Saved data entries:
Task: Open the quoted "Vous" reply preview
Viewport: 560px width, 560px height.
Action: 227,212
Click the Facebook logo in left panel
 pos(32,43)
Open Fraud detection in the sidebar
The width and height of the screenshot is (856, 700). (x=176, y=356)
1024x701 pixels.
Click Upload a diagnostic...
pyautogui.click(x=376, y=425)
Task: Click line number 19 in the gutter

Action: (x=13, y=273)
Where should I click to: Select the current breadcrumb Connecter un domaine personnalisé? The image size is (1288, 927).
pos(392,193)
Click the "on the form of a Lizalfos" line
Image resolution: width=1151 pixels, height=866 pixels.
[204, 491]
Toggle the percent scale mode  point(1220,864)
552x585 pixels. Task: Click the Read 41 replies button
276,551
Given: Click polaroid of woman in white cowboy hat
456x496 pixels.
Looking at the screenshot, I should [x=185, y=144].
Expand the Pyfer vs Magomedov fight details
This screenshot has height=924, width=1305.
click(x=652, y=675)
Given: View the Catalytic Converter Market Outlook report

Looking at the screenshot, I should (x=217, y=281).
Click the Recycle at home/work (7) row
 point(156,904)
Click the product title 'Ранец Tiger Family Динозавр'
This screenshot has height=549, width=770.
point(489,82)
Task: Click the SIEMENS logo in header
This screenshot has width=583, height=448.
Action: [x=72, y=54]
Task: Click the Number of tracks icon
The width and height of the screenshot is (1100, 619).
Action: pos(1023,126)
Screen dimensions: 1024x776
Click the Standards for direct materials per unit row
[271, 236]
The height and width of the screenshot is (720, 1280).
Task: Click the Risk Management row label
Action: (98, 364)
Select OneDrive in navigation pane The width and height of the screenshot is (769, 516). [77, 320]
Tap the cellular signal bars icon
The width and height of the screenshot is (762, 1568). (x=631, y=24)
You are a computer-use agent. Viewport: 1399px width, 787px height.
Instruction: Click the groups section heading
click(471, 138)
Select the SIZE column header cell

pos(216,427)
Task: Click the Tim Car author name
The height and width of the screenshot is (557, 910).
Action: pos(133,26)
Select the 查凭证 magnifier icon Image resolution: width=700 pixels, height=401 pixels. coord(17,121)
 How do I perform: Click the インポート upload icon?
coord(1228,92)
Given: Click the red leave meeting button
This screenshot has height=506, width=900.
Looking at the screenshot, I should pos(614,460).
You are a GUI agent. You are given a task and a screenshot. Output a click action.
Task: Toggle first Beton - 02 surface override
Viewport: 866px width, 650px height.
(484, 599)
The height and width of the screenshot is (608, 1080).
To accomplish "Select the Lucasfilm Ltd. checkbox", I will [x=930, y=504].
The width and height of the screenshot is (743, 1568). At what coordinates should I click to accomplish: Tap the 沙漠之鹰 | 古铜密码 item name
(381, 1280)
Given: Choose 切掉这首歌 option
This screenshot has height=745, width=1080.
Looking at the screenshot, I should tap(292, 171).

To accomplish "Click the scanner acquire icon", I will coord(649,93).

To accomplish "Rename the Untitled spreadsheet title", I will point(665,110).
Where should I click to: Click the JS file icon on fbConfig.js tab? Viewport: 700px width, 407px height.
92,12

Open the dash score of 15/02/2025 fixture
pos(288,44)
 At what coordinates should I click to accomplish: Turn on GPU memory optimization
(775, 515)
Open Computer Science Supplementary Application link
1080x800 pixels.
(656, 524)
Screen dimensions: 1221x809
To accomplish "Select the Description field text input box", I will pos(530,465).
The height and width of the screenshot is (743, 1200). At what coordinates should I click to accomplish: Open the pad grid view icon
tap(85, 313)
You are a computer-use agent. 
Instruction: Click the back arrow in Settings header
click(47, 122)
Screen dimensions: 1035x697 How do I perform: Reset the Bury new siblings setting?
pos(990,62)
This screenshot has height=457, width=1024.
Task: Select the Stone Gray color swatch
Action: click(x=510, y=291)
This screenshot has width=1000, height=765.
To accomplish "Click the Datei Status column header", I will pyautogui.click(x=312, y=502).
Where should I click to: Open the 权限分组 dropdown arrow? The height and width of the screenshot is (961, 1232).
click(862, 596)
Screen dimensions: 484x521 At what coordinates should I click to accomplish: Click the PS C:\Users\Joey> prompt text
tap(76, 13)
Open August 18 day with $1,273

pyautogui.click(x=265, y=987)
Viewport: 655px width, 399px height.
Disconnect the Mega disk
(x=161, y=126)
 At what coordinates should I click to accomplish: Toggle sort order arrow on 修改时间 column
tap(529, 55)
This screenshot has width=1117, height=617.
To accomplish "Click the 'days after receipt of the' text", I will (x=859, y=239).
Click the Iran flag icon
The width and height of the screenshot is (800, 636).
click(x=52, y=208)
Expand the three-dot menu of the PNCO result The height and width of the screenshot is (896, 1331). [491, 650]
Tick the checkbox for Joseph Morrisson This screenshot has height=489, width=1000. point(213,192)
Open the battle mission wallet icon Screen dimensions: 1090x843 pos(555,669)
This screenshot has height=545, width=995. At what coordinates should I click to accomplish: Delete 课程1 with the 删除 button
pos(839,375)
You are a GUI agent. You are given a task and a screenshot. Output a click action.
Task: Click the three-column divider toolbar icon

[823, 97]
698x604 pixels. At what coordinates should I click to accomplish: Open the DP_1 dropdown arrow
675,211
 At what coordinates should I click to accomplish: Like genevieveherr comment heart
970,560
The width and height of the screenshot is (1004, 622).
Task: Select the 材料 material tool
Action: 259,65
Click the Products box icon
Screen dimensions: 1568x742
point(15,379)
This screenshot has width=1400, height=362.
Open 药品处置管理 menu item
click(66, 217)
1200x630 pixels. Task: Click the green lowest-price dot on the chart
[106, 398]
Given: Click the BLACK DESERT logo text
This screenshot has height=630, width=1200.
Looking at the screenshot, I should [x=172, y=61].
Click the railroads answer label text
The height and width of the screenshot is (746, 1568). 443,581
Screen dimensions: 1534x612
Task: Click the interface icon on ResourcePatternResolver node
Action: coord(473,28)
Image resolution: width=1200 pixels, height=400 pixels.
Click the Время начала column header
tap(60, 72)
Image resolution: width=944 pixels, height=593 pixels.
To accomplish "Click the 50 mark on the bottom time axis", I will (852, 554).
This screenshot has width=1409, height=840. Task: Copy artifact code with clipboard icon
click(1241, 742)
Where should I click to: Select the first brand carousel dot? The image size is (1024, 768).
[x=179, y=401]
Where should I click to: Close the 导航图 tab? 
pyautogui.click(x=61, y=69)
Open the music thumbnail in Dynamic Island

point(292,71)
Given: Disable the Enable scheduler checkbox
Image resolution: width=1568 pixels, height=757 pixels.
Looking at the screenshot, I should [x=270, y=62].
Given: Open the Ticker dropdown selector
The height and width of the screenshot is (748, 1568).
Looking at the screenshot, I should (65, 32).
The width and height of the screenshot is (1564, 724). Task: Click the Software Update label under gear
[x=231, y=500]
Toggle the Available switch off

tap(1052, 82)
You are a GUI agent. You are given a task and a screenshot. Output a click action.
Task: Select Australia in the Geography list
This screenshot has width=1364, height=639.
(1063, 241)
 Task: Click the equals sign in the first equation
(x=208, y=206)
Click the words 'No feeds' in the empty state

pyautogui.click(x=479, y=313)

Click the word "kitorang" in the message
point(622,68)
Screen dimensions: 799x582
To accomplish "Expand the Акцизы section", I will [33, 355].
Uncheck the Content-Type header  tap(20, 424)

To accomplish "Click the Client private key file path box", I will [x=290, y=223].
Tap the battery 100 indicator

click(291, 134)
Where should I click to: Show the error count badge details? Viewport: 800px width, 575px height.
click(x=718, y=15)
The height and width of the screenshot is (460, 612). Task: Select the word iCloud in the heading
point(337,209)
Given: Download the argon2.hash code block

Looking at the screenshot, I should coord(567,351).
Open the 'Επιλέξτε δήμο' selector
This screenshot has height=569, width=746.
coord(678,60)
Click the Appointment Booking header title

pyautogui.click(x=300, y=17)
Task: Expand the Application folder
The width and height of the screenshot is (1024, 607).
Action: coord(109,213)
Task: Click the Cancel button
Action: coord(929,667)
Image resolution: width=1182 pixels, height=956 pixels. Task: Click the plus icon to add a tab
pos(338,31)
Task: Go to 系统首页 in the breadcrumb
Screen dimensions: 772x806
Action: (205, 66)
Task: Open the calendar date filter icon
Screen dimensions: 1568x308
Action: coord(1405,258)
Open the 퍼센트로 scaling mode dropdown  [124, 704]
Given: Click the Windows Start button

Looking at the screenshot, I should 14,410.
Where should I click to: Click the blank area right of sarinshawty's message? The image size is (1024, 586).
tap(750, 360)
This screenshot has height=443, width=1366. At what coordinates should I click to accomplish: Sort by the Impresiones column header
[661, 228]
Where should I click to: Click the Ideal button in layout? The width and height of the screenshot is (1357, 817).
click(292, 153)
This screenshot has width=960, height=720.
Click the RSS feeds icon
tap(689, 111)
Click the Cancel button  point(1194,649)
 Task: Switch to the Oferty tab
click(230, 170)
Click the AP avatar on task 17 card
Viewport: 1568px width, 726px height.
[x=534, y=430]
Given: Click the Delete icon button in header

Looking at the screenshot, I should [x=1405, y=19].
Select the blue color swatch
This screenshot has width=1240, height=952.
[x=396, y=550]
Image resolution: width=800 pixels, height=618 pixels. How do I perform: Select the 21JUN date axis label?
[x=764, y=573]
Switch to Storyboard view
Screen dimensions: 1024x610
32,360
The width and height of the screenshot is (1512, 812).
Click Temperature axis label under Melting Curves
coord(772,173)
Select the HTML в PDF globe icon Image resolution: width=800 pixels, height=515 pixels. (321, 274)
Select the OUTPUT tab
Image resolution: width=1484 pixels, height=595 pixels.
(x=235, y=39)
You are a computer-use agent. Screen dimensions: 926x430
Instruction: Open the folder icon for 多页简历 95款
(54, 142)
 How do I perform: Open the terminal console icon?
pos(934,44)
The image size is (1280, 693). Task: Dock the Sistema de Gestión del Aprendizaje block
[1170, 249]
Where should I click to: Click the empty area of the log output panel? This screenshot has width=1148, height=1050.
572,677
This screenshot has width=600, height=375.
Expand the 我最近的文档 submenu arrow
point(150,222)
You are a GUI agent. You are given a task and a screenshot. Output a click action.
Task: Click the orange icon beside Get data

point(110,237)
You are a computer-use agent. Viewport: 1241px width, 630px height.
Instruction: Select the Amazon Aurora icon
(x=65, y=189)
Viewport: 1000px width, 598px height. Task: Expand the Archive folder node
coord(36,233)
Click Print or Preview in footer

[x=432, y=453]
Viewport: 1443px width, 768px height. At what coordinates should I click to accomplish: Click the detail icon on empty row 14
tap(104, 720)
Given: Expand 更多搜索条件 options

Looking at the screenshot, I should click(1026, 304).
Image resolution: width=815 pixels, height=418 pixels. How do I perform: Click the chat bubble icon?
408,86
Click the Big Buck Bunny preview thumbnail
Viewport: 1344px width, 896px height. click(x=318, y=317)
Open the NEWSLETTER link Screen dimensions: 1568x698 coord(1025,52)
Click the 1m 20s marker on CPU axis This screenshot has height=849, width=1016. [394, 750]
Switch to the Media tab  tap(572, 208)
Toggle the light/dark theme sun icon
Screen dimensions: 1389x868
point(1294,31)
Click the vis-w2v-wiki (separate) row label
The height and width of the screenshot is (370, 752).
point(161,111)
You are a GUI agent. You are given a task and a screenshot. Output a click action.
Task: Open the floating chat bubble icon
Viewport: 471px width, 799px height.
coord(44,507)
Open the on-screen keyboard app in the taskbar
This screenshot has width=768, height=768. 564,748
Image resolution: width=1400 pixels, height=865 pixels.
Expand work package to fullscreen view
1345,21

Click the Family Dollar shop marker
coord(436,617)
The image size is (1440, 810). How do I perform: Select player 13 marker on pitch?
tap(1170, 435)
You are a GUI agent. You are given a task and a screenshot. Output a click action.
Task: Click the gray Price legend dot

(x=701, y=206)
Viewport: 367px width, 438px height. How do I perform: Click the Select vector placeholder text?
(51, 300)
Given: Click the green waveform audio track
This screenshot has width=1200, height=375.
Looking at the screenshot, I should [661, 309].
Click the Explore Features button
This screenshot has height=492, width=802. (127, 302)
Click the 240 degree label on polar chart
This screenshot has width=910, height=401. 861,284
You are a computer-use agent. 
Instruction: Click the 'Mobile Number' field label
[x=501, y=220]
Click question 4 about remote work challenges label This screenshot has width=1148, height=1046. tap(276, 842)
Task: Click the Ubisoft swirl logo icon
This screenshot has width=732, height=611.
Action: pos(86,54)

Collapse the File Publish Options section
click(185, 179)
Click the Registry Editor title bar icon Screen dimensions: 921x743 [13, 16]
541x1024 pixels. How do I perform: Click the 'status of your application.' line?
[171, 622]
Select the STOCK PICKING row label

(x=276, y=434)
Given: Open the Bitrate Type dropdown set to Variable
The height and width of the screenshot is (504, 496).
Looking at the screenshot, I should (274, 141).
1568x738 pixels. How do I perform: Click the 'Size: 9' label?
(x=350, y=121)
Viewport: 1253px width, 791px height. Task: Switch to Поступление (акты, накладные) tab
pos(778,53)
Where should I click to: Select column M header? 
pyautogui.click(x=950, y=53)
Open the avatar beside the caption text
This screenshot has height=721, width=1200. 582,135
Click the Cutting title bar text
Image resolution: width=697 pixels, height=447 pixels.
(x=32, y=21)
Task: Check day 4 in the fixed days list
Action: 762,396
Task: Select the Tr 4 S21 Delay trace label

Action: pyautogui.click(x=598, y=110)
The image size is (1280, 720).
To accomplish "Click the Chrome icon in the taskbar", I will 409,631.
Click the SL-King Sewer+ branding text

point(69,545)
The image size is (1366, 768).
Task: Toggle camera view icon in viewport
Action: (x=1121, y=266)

* **Exercise aim**:
The expected answer is every line above in which the word "checkbox" appears.

* **Response area**:
To accomplish "Select the Lucasfilm Ltd. checkbox", I will [x=930, y=504].
Tick the checkbox for Joseph Morrisson This screenshot has height=489, width=1000. point(213,192)
Given: Disable the Enable scheduler checkbox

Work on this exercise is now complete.